The Synthetic Triterpenoid RTA 405 (CDDO-EA) Halts Progression of Liver Fibrosis and Reduces Hepatocellular Carcinoma Size Resulting in Increased Survival in an Experimental Model of Chronic Liver Injury.

Patients with cirrhosis have an increased risk of developing liver cancer and a higher rate of mortality. Cirrhosis currently has no known cure, and patients may benefit from new agents aimed at alleviating their complications and slowing down the rate of disease progression.
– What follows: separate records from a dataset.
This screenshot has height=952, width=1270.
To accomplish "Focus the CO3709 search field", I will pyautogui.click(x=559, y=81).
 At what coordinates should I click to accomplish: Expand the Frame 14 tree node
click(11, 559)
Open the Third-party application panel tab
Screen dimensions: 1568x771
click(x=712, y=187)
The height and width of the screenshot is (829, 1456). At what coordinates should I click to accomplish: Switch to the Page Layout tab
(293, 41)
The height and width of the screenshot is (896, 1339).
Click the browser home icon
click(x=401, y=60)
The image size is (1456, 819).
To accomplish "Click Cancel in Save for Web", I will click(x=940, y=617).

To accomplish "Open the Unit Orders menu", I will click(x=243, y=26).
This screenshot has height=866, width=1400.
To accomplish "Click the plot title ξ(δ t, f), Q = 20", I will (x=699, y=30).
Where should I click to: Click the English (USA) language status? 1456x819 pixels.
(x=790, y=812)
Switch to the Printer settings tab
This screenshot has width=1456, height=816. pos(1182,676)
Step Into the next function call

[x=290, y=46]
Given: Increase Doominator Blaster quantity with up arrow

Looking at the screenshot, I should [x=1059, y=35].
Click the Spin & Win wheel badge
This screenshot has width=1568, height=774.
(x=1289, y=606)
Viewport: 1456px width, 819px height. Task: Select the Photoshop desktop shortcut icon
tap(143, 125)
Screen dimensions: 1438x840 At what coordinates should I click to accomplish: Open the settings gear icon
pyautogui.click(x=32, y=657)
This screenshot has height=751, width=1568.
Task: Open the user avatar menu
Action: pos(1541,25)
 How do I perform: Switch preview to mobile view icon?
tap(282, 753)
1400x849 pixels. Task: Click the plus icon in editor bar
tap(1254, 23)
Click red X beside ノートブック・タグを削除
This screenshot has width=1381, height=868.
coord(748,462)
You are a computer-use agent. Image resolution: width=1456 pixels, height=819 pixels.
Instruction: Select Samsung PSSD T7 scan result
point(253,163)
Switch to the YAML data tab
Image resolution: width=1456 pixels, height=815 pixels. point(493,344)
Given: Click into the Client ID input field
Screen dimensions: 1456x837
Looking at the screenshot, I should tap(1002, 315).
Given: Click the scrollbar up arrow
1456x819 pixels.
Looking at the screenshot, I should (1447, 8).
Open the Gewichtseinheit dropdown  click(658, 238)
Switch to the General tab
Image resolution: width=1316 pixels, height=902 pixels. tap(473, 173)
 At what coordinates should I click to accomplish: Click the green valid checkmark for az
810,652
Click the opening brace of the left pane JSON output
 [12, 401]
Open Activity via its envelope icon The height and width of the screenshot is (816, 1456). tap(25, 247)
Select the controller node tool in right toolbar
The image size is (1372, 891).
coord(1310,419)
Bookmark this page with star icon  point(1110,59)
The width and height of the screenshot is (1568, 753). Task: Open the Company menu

Therefore, the effects of the orally bioavailable synthetic triterpenoid 2-cyano-3,12-dioxooleana- 1,9(11)-dien-28-oate-ethyl amide (CDDO-EA, RTA 405), which has potent antioxidative and antiinflammatory properties, was evaluated in a chronic carbon tetrachloride (CCl(4))-induced model of liver cirrhosis and hepatocellular carcinoma (HCC). Mice were injected with CCl(4) (to induce fibrosis and cirrhosis) or placebo biweekly for 12 weeks followed by CDDO-EA in the diet for 18 weeks with continued biweekly injections of CCl(4). Chronic CCl(4) administration resulted in cirrhosis, ascites, and HCC formation, associated with increased serum transforming growth factor-β1, hepatic hydroxyproline content, and increased serum bilirubin. CDDO-EA, whose administration commenced after establishment of liver fibrosis, decreased liver fibrosis progression, serum bilirubin, ascites, and HCC formation and markedly increased overall survival. CDDO-EA also attenuated -TNFα (tumor necrosis factor-α), α-SMA (alpha smooth muscle actin), augmented -IL-10 levels, and improved histologic and serologic markers of fibrosis.

CONCLUSIONS

CDDO-EA mitigates the progression of liver fibrosis induced by chronic CCl(4) administration, which is associated with the induction of antifibrogenic genes and suppression of profibrogenic genes.